ColumnSelector: Scikit-learn utility function to select specific columns in a pipeline

Implementation of a column selector class for scikit-learn pipelines.

from mlxtend.feature_selection import ColumnSelector

Overview

The ColumnSelector can be used for "manual" feature selection, e.g., as part of a grid search via a scikit-learn pipeline.

References

Example 1 - Fitting an Estimator on a Feature Subset

Load a simple benchmark dataset:

from sklearn.datasets import load_iris

iris = load_iris()
X = iris.data
y = iris.target

The ColumnSelector is a simple transformer class that selects specific columns (features) from a datast. For instance, using the transform method returns a reduced dataset that only contains two features (here: the first two features via the indices 0 and 1, respectively):

from mlxtend.feature_selection import ColumnSelector

col_selector = ColumnSelector(cols=(0, 1))
# col_selector.fit(X) # optional, does not do anything
col_selector.transform(X).shape

(150, 2)

ColumnSelector works both with numpy arrays and pandas dataframes:

import pandas as pd

iris_df = pd.DataFrame(iris.data, columns=iris.feature_names)
iris_df.head()

	sepal length (cm)	sepal width (cm)	petal length (cm)	petal width (cm)
0	5.1	3.5	1.4	0.2
1	4.9	3.0	1.4	0.2
2	4.7	3.2	1.3	0.2
3	4.6	3.1	1.5	0.2
4	5.0	3.6	1.4	0.2

col_selector = ColumnSelector(cols=("sepal length (cm)", "sepal width (cm)"))
col_selector.transform(iris_df).shape

(150, 2)

Similarly, we can use the ColumnSelector as part of a scikit-learn Pipeline:

from sklearn.neighbors import KNeighborsClassifier
from sklearn.preprocessing import StandardScaler
from sklearn.pipeline import make_pipeline


pipe = make_pipeline(StandardScaler(),
                     ColumnSelector(cols=(0, 1)),
                     KNeighborsClassifier())

pipe.fit(X, y)
pipe.score(X, y)

0.84

Example 2 - Feature Selection via GridSearch

Example 1 showed a simple useage example of the ColumnSelector; however, selecting columns from a dataset is trivial and does not require a specific transformer class since we could have achieved the same results via

classifier.fit(X[:, :2], y)
classifier.score(X[:, :2], y)

However, the ColumnSelector becomes really useful for feature selection as part of a grid search as shown in this example.

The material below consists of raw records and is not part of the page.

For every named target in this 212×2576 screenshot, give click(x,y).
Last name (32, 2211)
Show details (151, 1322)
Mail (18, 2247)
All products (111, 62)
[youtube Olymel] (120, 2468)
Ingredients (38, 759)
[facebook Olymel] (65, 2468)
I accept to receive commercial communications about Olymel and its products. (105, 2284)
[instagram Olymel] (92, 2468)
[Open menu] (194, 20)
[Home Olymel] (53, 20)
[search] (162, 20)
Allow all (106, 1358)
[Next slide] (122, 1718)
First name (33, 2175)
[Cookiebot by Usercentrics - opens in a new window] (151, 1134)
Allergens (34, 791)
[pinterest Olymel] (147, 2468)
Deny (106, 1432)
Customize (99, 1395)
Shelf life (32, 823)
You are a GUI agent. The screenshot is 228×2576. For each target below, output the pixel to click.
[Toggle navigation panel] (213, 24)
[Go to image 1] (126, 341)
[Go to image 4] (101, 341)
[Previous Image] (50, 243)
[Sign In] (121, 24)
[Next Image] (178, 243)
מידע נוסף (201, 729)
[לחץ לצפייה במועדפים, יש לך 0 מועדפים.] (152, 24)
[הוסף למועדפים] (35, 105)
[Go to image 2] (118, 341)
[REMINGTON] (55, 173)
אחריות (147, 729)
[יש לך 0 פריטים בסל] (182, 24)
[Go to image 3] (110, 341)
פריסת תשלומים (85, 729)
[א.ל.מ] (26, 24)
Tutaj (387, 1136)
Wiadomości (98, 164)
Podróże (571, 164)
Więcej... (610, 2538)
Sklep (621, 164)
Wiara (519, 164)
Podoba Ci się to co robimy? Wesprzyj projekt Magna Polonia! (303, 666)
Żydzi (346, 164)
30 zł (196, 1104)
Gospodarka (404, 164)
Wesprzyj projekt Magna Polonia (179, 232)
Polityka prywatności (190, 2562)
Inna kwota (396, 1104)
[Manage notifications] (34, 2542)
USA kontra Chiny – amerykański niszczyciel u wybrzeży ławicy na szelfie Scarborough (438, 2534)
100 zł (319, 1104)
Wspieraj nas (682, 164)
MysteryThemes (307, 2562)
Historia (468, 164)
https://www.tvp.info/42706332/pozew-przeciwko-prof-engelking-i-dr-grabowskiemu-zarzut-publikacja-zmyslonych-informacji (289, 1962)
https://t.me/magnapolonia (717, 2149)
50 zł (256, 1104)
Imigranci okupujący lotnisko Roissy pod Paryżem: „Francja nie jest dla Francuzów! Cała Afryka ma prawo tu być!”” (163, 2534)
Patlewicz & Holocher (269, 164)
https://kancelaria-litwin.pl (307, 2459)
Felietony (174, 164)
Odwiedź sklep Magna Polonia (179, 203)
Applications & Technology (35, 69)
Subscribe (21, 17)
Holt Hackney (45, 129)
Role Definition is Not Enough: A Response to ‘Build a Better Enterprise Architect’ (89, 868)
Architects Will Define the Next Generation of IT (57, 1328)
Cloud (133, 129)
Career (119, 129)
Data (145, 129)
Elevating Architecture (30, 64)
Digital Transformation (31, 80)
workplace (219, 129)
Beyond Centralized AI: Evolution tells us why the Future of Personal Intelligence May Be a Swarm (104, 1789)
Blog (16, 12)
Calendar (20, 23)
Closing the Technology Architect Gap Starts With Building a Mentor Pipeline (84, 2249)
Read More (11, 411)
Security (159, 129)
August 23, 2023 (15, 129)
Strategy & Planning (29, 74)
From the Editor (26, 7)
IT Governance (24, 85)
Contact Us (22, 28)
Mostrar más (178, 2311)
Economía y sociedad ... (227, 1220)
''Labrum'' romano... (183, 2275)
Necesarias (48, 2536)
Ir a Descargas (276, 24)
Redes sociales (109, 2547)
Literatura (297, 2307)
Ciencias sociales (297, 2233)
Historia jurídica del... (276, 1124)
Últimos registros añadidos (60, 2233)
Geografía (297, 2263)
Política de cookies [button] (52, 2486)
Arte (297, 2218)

Load a simple benchmark dataset:

from sklearn.datasets import load_iris

iris = load_iris()
X = iris.data
y = iris.target

Create all possible combinations:

from itertools import combinations

all_comb = []
for size in range(1, 5):
    all_comb += list(combinations(range(X.shape[1]), r=size))
print(all_comb)

[(0,), (1,), (2,), (3,), (0, 1), (0, 2), (0, 3), (1, 2), (1, 3), (2, 3), (0, 1, 2), (0, 1, 3), (0, 2, 3), (1, 2, 3), (0, 1, 2, 3)]

Feature and model selection via grid search:

from mlxtend.feature_selection import ColumnSelector
from sklearn.neighbors import KNeighborsClassifier
from sklearn.preprocessing import StandardScaler
from sklearn.model_selection import GridSearchCV
from sklearn.pipeline import make_pipeline

pipe = make_pipeline(StandardScaler(),
                     ColumnSelector(),
                     KNeighborsClassifier())

param_grid = {'columnselector__cols': all_comb,
              'kneighborsclassifier__n_neighbors': list(range(1, 11))}

grid = GridSearchCV(pipe, param_grid, cv=5, n_jobs=-1)
grid.fit(X, y)
print('Best parameters:', grid.best_params_)
print('Best performance:', grid.best_score_)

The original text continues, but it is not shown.